In a new study published in the international journal Energy researchers Tadeusz W. Patzek and Gregory D. Croft suggest that actual historical coal production is a better indicator of the future trend of worldwide coal output than stated reserves which are notoriously unreliable. They note, for example, that the state of Illinois, despite its rank as second in reserves in the United States, has seen its production decline by half over the last 20 years. In the meantime Illinois' estimated recoverable reserves have actually increased from 32 billion tons to 34 billion tons between 1987 and 2006.
They mention the work of David Rutledge at the California Institute of Technology who has detailed the sharp downward revisions in the official reserve estimates in recent decades and who believes ultimate production will fall far short of the current reserve estimates. The trajectory for reserves, Rutledge shows, has largely been down as planners include constraints both technical and practical such as coal in seams too thin to mine economically or the presence of a large city over a shallow coalfield. Rutledge also applies Hubbert Linearization to the production data to obtain a truly startling picture of ultimate future recoveries: 50 percent less than current forecasts.
As for the second assumption, the idea that coal demand would stay the same even as the population and the world economy presumably grow is an absurd notion without any historical basis. So even if stated reserves are correct, exponentially rising rates of production would quickly whittle the supply down to perhaps 75 years with a peak coming much sooner than that.
But the authors believe such a path of growth is out of the question because of the near term production peak they expect in coal and oil as well. They calculate a peak in worldwide coal production from existing coalfields in 2011. They argue that nearly all of the world's major coalfields have been known for a long time, and that only one major field has been discovered in the last 50 years. They recognize major untapped sources in Alaska and Siberia, but believe that the difficulties and long lead times involved in developing them will mean that the date of peak production will not be affected. Rather these areas might lessen somewhat the pace of decline. Perhaps the most shocking projection in the report is that coal production from existing coalfields is expected to fall by 50 percent over the next 40 years.

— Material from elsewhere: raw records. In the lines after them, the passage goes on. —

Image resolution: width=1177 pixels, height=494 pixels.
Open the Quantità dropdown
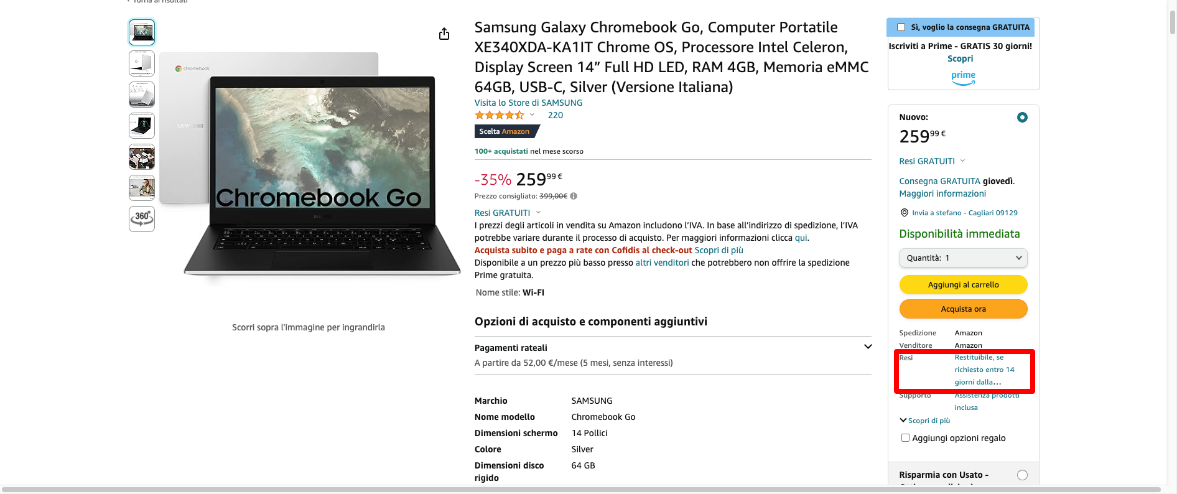(962, 258)
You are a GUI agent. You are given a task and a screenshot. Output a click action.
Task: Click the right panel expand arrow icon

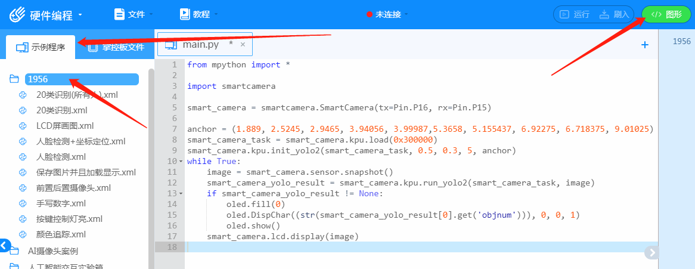(x=652, y=252)
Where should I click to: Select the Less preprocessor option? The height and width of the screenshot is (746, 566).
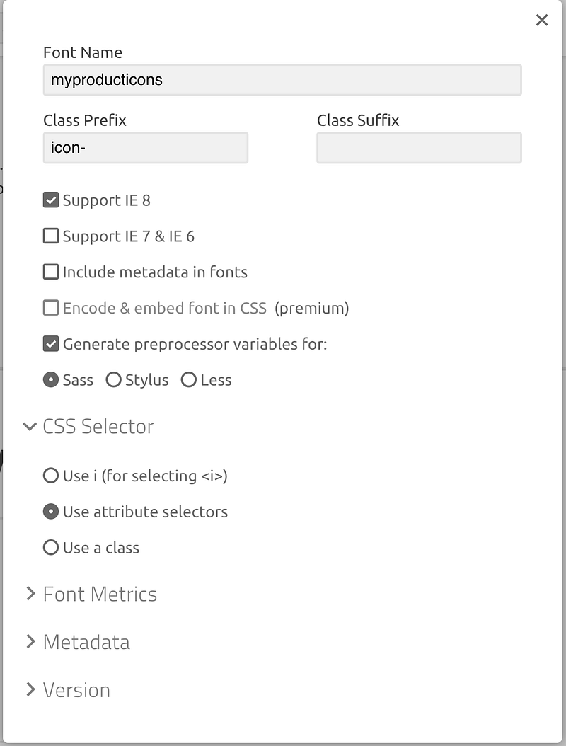click(189, 380)
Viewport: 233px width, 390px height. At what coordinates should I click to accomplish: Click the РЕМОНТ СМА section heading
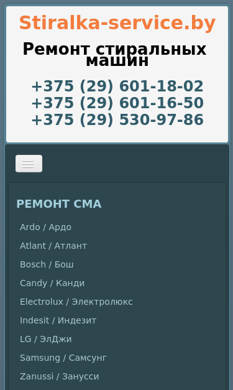(59, 204)
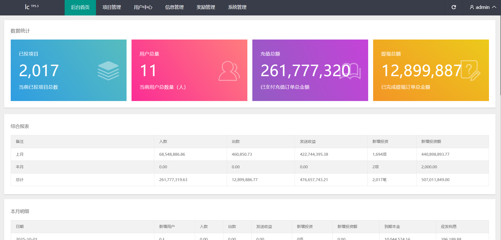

The authors also conclude that money would be better spent on increasing the efficiency of coal-fired electrical generating plants rather than on carbon capture and sequestration technology. Sequestration technology assumes long-lived coal reserves, the burning of which would contribute greatly to global climate change. But since the authors believe no such long-lived reserves exist, society would be better off managing the decline in available coal through greater efficiency in electrical generation so as to provide adequate power supplies. They suggest that existing coal-fired power stations upgrade to supercritical steam turbines which would lift efficiency from about 35 percent to 50 percent. This greater efficiency would also tend to reduce the rate of emissions of greenhouse gases.
The authors also believe a cap and trade greenhouse gas emissions regime will be ineffectual if the cap is set at the current high level of emissions. Declining availability of both coal and oil will cause emissions to fall without any technological innovation, and thus a high cap would tend to accomplish little or no additional reduction.
If Patzek and Croft are right, it would be a rare bit of good news for those concerned about climate change. But their findings would also be extremely bad news for a global society dependent of coal for 27 percent of its energy needs and which is headed for a peak in oil as well.